The Quebec Toponymy Commission, which manages place names in
the mostly French-language province, is due to meet later this
year to discuss whether to rename sites like Nigger Rapids, a
stretch of the Gatineau River about 120 kilometers north of
Ottawa, said Julie Letourneau, a spokeswoman for the commission.
"The commission is very sensitive to what is happening
around us and people's perceptions," said Letourneau.
According to a Canadian Broadcasting Corp report, the rapids
were named in memory of a black couple who drowned there in the
early 1900s.
The CBC quoted Jean-Pierre LeBlanc, a spokesman for the
commission, as saying, "It was meant to describe the people who
died. There was no pejorative connotation then as there is now."
The June 17 shooting of nine black people inside a South
Carolina church by a white man who had been photographed with
the Confederate flag triggered a debate over public display of
the U.S. civil war relic. The flag is considered by many to be a
symbol of slavery and racism. ID:nL1N1021Q1
Charmaine Nelson, an art historian who teaches about slavery
at McGill University in Montreal, said she has mixed feelings
about changing the place names.
Nelson said that while the term "nigger" is deeply
offensive, these names also serve as a reminder that slavery
existed in Canada. "It you start to wipe out these place names,
it makes it easier to say it didn't happen here."

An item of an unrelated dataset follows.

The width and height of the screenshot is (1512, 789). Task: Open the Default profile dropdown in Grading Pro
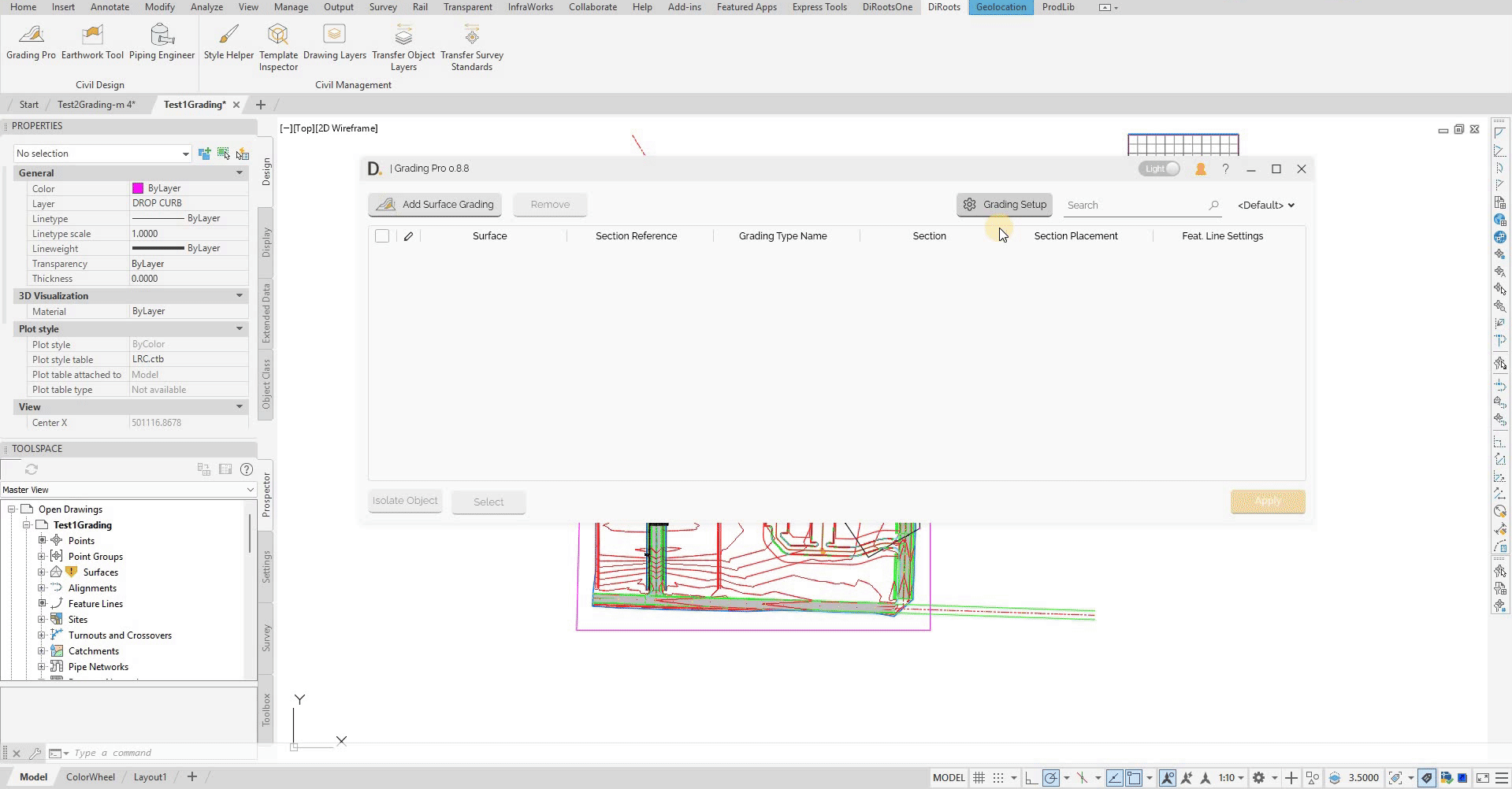pos(1265,204)
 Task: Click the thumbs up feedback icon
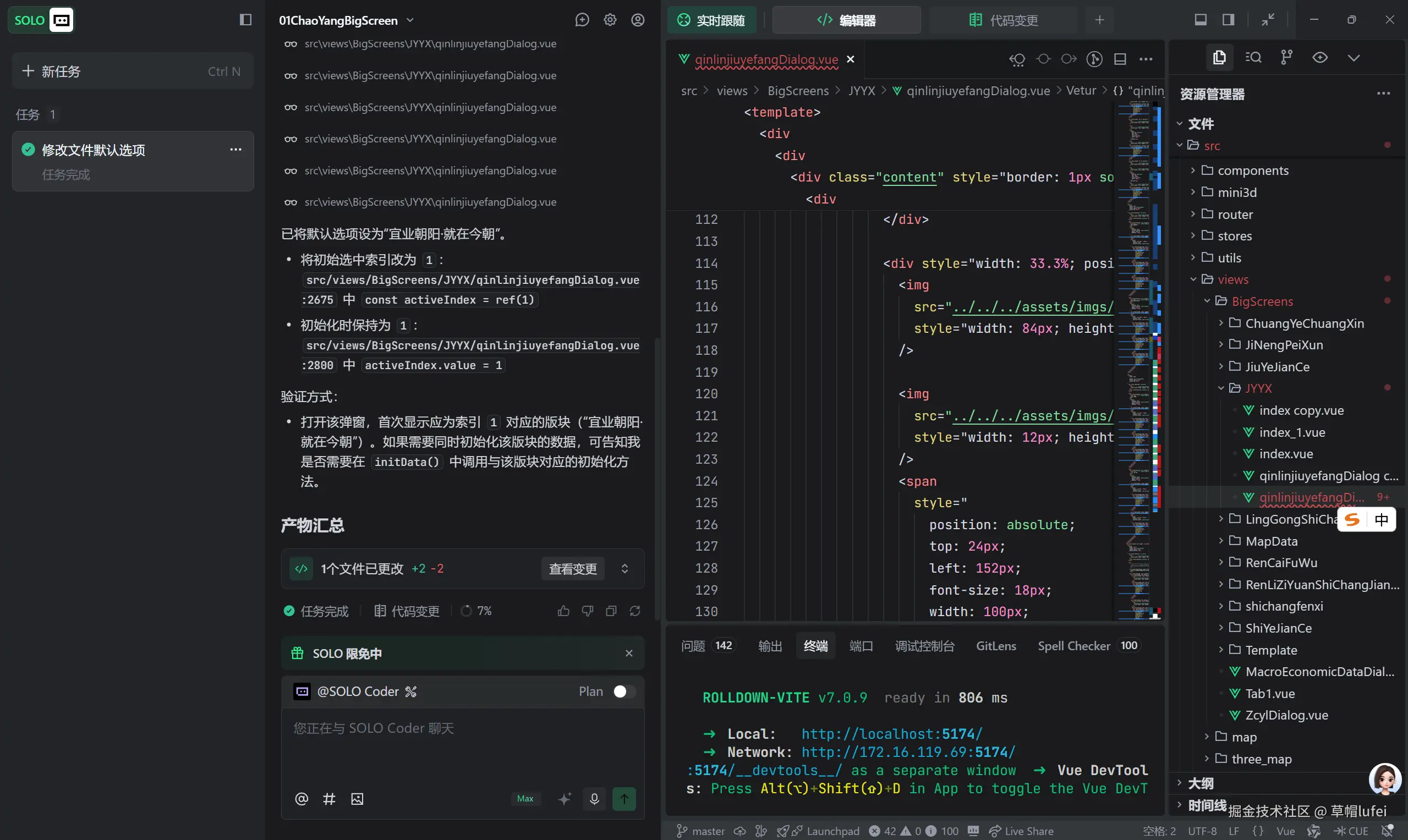pyautogui.click(x=563, y=611)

According to the CBC report, the commission has recognized
six place names that include the N-word in English and five that
include the word nègre, which in French can mean both Negro and
the N-word.
The report cited a commission reference to a hill 50
kilometres south of Montreal that contains the N-word in its
name. Black slaves were buried at the site from 1794 until
slavery was abolished in 1833.
In Quebec's Laurentides region, the commission has
recognized three rapids along the Red River that have the N-word
in their names but it does not detail the origin of the names on
its website, according to the CBC report.